November 22, 2013

Dear Hull, you might be City of Culture 2017, but you’ve completely misread Larkin

by

What will survive of us is…misreadings

Dear Hull,

Congratulations on being named the UK’s next “City of Culture” for 2017. I know you’re thrilled, and so you should be. It really takes something to bounce back after being voted the worst place to live in the UK. And you need fighting spirit to turn a city around after some of the mean things people have said about you, I’ll mention just one little thing Sam Jordison quoted in the Independent: “come Judgement Day the Humberside city would be “leased out indefinitely to Satan to provide housing for the Damned”.” Hull and Hell, so easily mistaken. But that dark decade is behind us.

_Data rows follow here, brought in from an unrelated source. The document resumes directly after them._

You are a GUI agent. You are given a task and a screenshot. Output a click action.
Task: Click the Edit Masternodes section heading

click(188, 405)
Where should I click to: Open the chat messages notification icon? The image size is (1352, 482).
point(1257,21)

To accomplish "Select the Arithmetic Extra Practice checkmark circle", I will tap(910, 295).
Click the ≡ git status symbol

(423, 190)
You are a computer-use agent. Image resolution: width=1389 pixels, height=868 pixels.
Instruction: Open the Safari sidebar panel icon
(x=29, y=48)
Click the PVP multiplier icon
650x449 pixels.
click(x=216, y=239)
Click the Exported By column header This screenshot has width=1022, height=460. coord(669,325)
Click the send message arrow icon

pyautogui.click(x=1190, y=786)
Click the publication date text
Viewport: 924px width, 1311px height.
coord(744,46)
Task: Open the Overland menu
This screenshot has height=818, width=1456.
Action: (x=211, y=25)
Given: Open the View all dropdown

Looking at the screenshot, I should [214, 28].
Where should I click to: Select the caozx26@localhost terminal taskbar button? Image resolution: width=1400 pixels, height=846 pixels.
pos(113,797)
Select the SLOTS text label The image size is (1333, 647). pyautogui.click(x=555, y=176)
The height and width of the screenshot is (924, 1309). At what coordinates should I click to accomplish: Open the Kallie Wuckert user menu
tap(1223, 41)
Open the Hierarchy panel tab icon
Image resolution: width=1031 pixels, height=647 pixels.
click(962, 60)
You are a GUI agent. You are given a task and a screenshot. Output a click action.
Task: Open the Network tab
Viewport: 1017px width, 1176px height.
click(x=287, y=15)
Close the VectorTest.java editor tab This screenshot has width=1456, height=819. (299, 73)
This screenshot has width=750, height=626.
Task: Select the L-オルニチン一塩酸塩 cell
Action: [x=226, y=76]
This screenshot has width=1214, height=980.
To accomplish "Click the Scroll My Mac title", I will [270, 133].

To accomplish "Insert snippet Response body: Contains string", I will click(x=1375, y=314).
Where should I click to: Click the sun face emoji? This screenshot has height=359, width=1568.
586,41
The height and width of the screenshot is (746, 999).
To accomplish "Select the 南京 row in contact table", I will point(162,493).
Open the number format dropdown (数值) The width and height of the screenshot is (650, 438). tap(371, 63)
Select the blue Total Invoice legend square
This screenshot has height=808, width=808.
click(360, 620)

Becoming City of Culture, we all hope, will put new life into you, both atmospherically, and economically. As BBC Arts Editor Will Gompertz wrote:

The arts are not a panacea, but time and again they have proven to be remarkably effective in terms of urban regeneration. They bring tourists, investment, attention and confidence – all things from which Hull will benefit.

My guess is that the city will put on a great show.

The thing is, you already have a show planned, don’t you? You told the BBC that:

Hull’s annual Freedom Festival will incorporate a special aerial show taking its theme from the last line of [Philip] Larkin’s poem An Arundel Tomb: “What will survive of us is love.”

Oh Hull. I know Philip Larkin’s been your big draw, your “Hermit of Hull” as a citizen there for 30 years, with his daily cycle to his job at the library, and those life-affirming poems like “Home is so Sad”, “The Large Cool Store” (“How separate and unearthly love is”) and of course, Larkin’s own lament on the re-branding of cities, “Sunny Prestatyn”:

“Come To Sunny Prestatyn

Laughed the girl on the poster

She was slapped up one day in March.

A couple of weeks, and her face

Was snaggle-toothed and boss-eyed;

Huge tits and a fissured crotch”

Fair enough that you want to use and celebrate this poet as your cultural patron. I get that. But let’s be clear of the final sentiment in “An Arundel Tomb”, a poem in which we survey a stone effigy of an earl and countess holding hands. The poem’s last line is very lovely indeed. But you Hull, like many others before you, have chosen to ignore the important lines that come before. Here’s the entire final stanza:

“Time has transfigured them into

Untruth. The stone fidelity

They hardly meant has come to be

Their final blazon, and to prove

Our almost-instinct almost true:

What will survive of us is love.”

The penultimate line frames the final line, and underwrites its sentiment. We so want to believe that the stone couple represents and is an example of enduring love, but Larkin sees it as his job to point out the fallacy in this attitude. The idea is only “almost” true. Yet one can see how tempting it is to let the rest of the stanza fall away, when those final lines make such a nice epigraph. Larkin surely did this on purpose, knowing that his own poem about hopeful misreadings, would end up being misread itself.

Hull, what will you do? Can’t you change your Freedom Festival special aerial show theme to “What will survive of us is love, maybe”, or better still, “Almost true love”? You could ask guests to hold hands accidentally, and the planes could fly banners reading “ALMOST”. Will you seize this opportunity to provide an accurate reading of a poem, and one which is not sullied by the PR machine, but instead renders a cultural figure just as he intended to be read? As City of Culture, will you remain true to one of the art-forms that made you rather than transfiguring it into “Untruth”?

No, I didn’t think so.

But at least Larkin even has a poem for being lost in the crowd,“Broadcast”, which contains a couple of lines that actually do work perfectly for Hull 2017:

“Leaving me desperate to pick out

Your hands, tiny in all that air, applauding.”

 

 

Zeljka Marosevic is the managing director of Melville House UK.